Mit großer Bestürzung blickte mich Punin, plötzlich stehen bleibend, an.
»Von wem belieben Sie so zu reden?« fragte er mich anstierend.
»Nun, natürlich von ihm . . . wie nannten Sie ihn doch noch . . . von diesem Baburin.«
»Von Paramon Semeonitsch?«
»Nun ja, von jenem braunen Tatarengesicht.«
»Ei, ei, ei! Herrlein, Herrlein! Wie können Sie wohl dergleichen reden?! Paramon Semeonitsch ist der ehrenhafteste, würdigste Mensch auf Gottes Erdboden, voll der strengsten Grundsätze, ein ganz außergewöhnlicher Mensch! Freilich, beleidigen läßt der sich nicht, weil er seinen Werth kennt. Mit dem, mein Lieber, muß man höflich umgehen, das ist – und hier neigte sich Punin herab zu meinem Ohr und flüsterte – ein Republikaner!«
Verdutzt blickte ich Punin an. Eine solche Aufklärung hatte ich durchaus nicht erwartet. Aus meinen Geschichtsbüchern wußte ich, daß die Griechen und Römer in früheren Zeiten einmal Republikaner gewesen waren und stellte mir diese in Helmen und runden Armschilden und mit bloßen Beinen vor; daß es aber in unserer Zeit, besonders in Rußland im Twerschen Gouvernement, noch Republikaner geben solle, das verwirrte meine Begriffe und schien mir unbegreiflich.

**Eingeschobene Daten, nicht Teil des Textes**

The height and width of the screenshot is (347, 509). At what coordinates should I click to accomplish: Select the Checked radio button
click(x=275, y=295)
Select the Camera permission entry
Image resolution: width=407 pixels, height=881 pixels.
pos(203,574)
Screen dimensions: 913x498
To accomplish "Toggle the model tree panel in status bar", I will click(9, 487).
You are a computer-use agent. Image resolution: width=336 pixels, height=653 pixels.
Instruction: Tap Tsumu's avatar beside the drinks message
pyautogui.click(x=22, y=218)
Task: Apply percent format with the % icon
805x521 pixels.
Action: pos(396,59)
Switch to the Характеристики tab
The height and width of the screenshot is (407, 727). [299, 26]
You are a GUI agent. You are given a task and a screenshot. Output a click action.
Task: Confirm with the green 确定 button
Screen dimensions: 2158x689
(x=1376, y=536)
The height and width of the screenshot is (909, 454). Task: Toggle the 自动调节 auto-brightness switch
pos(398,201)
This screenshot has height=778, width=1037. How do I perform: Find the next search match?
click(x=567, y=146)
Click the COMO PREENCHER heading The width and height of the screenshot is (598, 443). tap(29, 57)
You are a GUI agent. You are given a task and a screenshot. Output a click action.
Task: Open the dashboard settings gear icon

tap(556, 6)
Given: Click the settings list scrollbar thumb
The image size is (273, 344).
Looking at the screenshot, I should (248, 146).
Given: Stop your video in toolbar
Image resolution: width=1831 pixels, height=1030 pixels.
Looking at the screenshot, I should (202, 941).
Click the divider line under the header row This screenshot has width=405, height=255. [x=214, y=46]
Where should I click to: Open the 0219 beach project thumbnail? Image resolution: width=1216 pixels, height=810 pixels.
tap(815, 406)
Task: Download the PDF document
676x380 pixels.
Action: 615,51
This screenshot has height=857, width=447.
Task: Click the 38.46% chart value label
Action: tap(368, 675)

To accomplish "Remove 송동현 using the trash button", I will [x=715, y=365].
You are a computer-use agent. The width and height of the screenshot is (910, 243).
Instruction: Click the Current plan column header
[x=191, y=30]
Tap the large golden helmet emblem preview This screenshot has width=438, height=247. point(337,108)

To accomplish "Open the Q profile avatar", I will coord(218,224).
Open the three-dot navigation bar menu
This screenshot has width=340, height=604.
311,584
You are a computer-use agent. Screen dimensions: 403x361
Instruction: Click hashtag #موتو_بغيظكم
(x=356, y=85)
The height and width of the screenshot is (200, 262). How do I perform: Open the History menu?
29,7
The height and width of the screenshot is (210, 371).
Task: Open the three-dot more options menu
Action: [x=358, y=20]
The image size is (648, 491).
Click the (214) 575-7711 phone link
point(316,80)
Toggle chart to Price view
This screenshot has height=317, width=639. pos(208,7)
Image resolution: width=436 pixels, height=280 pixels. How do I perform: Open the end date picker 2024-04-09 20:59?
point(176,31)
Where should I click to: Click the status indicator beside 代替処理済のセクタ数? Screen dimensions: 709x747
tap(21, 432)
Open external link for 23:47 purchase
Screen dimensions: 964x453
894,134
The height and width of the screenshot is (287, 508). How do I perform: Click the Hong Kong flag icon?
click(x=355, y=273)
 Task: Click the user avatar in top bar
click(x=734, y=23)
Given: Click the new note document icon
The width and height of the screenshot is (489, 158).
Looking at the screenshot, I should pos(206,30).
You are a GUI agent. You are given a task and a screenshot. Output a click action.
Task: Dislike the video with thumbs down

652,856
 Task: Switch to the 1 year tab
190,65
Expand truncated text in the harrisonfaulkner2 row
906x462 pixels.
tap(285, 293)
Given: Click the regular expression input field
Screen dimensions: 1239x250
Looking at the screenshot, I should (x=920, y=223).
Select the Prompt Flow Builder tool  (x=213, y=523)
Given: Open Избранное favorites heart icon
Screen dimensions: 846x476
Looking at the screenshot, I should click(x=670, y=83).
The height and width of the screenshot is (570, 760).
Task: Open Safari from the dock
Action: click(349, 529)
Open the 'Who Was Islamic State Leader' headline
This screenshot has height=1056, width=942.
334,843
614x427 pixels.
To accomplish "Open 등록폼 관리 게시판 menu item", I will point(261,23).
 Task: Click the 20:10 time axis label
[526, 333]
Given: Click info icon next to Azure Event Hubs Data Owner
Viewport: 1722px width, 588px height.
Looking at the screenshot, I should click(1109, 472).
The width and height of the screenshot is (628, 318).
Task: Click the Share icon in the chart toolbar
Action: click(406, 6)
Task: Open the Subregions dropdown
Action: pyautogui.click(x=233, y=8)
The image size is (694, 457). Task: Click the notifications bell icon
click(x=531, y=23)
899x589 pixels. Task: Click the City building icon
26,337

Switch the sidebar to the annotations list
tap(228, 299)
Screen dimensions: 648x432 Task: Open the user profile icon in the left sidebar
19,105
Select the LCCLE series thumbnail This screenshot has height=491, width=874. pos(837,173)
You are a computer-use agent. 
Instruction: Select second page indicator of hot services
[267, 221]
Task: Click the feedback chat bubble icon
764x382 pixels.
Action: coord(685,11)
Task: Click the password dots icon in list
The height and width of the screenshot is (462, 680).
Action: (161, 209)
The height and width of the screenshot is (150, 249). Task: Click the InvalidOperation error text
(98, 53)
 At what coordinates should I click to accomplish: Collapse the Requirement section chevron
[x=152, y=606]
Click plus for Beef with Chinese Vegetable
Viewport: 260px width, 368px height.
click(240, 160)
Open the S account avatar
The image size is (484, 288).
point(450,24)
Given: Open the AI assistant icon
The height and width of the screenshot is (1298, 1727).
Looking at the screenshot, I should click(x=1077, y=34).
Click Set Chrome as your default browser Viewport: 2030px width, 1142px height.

»Ja, ja, mein Lieber, ja, Paramon Semeonitsch ist ein Republikaner,« wiederholte Punin; »so und nun werden Sie künftig wissen, wie Sie von einem solchen Menschen zu reden haben! Jetzt aber kommen Sie in den Garten. Stellen Sie sich vor, ich habe da ein Kukuksei in einem Rothschwänzchennest gefunden! Wunderbar, nicht wahr?«
Ich folgte Punin in den Garten, immer aber wollte mir Baburin nicht aus dem Sinn und ich wiederholte beständig in Gedanken: Republikaner! Re- pu—bli–ka—ner! »Aha,« schloß ich endlich, »jetzt weiß ich auch, woher er einen so blauen Bart hat.«
Mit diesem Tage stellte sich mein Verhältniß zu den beiden Persönlichkeiten fest. Baburin erweckte in mir ein mehr feindliches Gefühl, welches sich jedoch bald mit einer gewissen Achtung gegen denselben verband. Noch mehr aber fürchtete ich ihn, selbst auch dann noch, als das Schroffe in seinem Wesen gegen mich nach und nach verschwand. Daß ich Punin durchaus nicht fürchtete, braucht wohl kaum erwähnt zu werden; ich achtete ihn nicht einmal, ich hielt ihn geradeheraus – für einen Narren; ich war ihm aber von ganzem Herzen zugethan. Ganze Stunden allein mit ihm zuzubringen, seinen Erzählungen zu horchen, war für mich ein großer Genuß. Der Großmutter gefiel diese »intimité« mit, wie sie es nannte, gemeinen Menschen, »du commun«, durchaus nicht; sobald ich mich jedoch nur wegschleichen konnte, eilte ich immer gleich zu meinem sonderbaren Freunde. Unsere Zusammenkünfte wurden besonders häufig, nachdem uns Mademoiselle Friquet verlassen hatte, welche die Großmutter zur Strafe dafür nach Moskau zurückschickte, daß sie es sich hatte einfallen lassen, einem durchreisenden Stabscapitän der Armee über die in unserem Hause herrschende entsetzliche Langeweile zu klagen. Auch Punin fühlte sich durch die fortdauernden langen Unterhaltungen mit mir, dem zwölfjährigen Knaben, – nicht gelangweilt; er schien sie sogar selbst zu suchen.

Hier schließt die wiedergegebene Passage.